[Screenshot and document pointing data]
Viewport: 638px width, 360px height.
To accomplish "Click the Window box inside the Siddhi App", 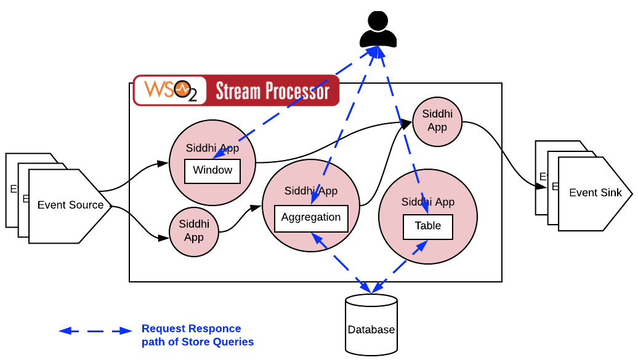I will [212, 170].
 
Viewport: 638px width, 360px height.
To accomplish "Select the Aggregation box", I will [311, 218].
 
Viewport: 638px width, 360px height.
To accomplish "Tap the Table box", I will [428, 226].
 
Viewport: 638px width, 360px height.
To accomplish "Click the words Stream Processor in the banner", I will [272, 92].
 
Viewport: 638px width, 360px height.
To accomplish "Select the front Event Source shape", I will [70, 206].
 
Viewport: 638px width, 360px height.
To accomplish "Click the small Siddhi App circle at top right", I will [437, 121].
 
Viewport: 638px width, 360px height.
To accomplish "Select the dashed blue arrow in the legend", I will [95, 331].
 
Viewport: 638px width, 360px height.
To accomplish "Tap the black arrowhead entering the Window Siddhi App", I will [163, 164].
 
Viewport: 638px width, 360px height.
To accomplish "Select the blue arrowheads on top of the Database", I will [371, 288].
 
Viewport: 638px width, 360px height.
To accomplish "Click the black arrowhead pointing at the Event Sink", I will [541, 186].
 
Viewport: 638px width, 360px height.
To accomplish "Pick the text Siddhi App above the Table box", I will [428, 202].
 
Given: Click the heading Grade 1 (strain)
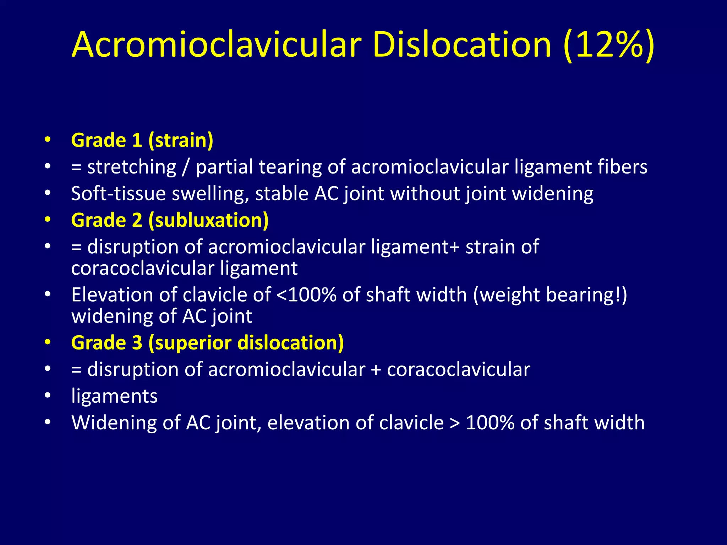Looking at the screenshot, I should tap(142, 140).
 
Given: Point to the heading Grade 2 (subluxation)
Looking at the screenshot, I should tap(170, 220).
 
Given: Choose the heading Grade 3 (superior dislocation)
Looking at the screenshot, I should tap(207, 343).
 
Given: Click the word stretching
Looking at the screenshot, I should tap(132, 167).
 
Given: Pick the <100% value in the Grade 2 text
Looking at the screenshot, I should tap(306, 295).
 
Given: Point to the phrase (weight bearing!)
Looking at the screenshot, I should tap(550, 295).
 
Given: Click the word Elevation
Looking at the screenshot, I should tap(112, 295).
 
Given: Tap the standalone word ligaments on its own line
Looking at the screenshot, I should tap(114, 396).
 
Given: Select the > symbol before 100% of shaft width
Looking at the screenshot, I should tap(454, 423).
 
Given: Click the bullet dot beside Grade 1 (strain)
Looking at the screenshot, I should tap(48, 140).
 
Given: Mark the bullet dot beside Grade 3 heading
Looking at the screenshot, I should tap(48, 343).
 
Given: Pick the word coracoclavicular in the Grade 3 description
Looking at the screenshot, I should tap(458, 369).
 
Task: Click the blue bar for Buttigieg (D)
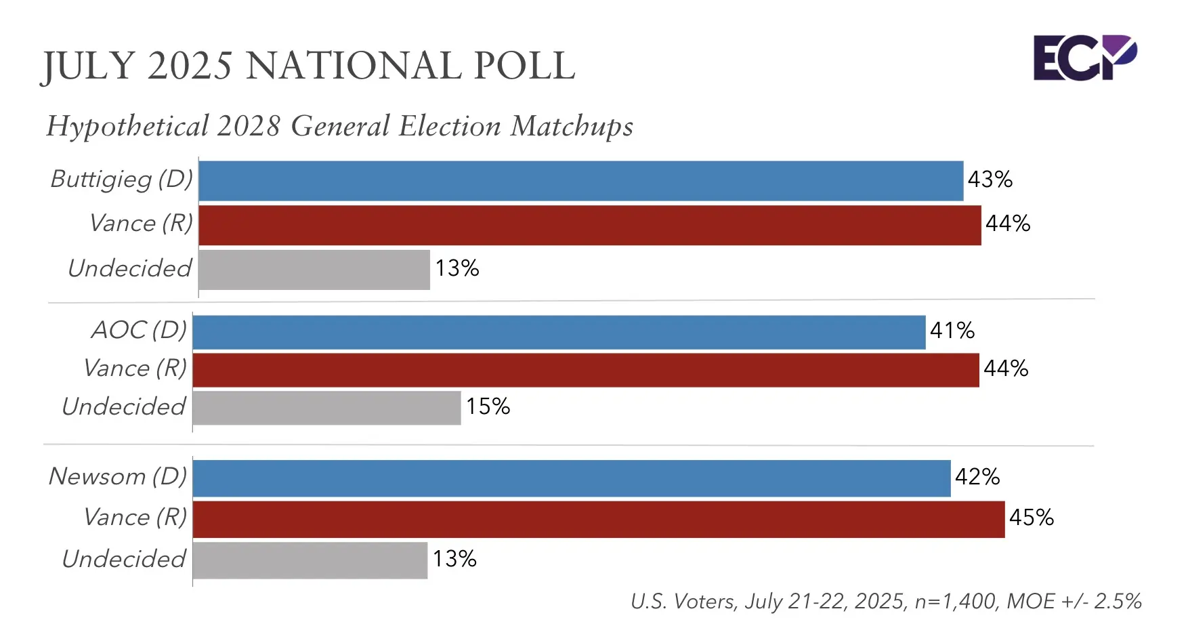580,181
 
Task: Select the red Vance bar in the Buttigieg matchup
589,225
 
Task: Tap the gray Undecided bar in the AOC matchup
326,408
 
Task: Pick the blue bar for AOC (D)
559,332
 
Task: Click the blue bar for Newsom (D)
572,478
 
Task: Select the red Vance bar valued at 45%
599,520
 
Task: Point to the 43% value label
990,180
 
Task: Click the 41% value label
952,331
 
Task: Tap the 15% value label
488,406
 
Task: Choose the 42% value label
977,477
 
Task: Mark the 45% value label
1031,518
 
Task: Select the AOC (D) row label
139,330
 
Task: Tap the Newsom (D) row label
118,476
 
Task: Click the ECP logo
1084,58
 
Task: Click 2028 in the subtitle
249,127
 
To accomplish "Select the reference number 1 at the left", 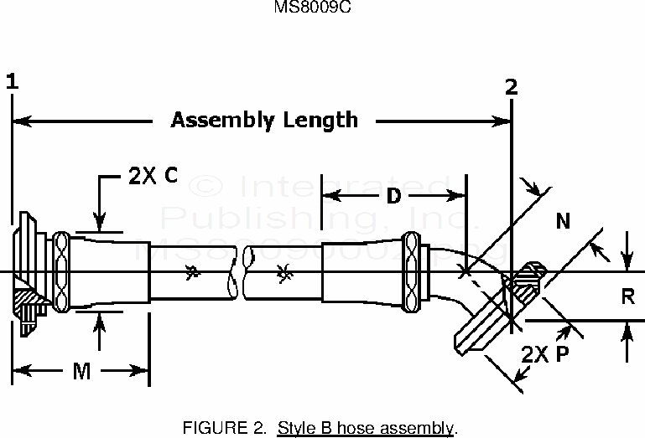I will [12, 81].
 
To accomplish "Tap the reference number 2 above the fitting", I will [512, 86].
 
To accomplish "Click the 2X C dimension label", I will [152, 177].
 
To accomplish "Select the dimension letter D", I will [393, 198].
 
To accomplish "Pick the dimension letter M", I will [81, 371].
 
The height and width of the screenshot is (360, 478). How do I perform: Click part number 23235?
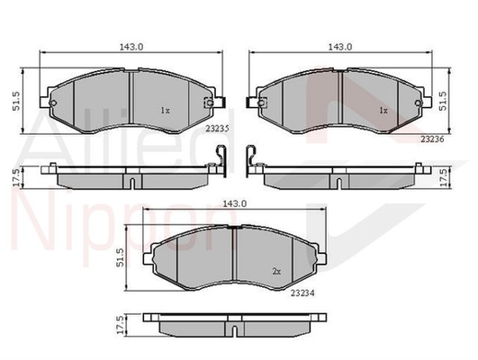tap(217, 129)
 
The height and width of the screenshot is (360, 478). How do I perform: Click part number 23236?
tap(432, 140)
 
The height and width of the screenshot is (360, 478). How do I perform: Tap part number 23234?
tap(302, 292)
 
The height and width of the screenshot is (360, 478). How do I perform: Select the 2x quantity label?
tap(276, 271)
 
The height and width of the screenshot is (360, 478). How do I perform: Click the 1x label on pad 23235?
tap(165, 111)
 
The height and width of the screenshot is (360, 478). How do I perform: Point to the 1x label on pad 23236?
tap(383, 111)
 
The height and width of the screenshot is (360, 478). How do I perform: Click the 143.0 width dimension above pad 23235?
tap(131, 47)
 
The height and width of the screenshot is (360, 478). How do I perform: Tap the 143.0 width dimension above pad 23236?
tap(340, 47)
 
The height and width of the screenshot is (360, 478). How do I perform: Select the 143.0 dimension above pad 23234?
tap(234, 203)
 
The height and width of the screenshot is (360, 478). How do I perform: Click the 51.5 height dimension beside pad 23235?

TASK STATEMENT:
Rewrite the lines starting with the line that contains "above pad 23235?" and going on through the line that contains "tap(340, 47)", replacing "width dimension" with "horizontal dimension" and keeping everything else the same.

THE REPLY:
The height and width of the screenshot is (360, 478). How do I perform: Click the 143.0 horizontal dimension above pad 23235?
tap(131, 47)
 
The height and width of the screenshot is (360, 478). How do I perform: Tap the 143.0 horizontal dimension above pad 23236?
tap(340, 47)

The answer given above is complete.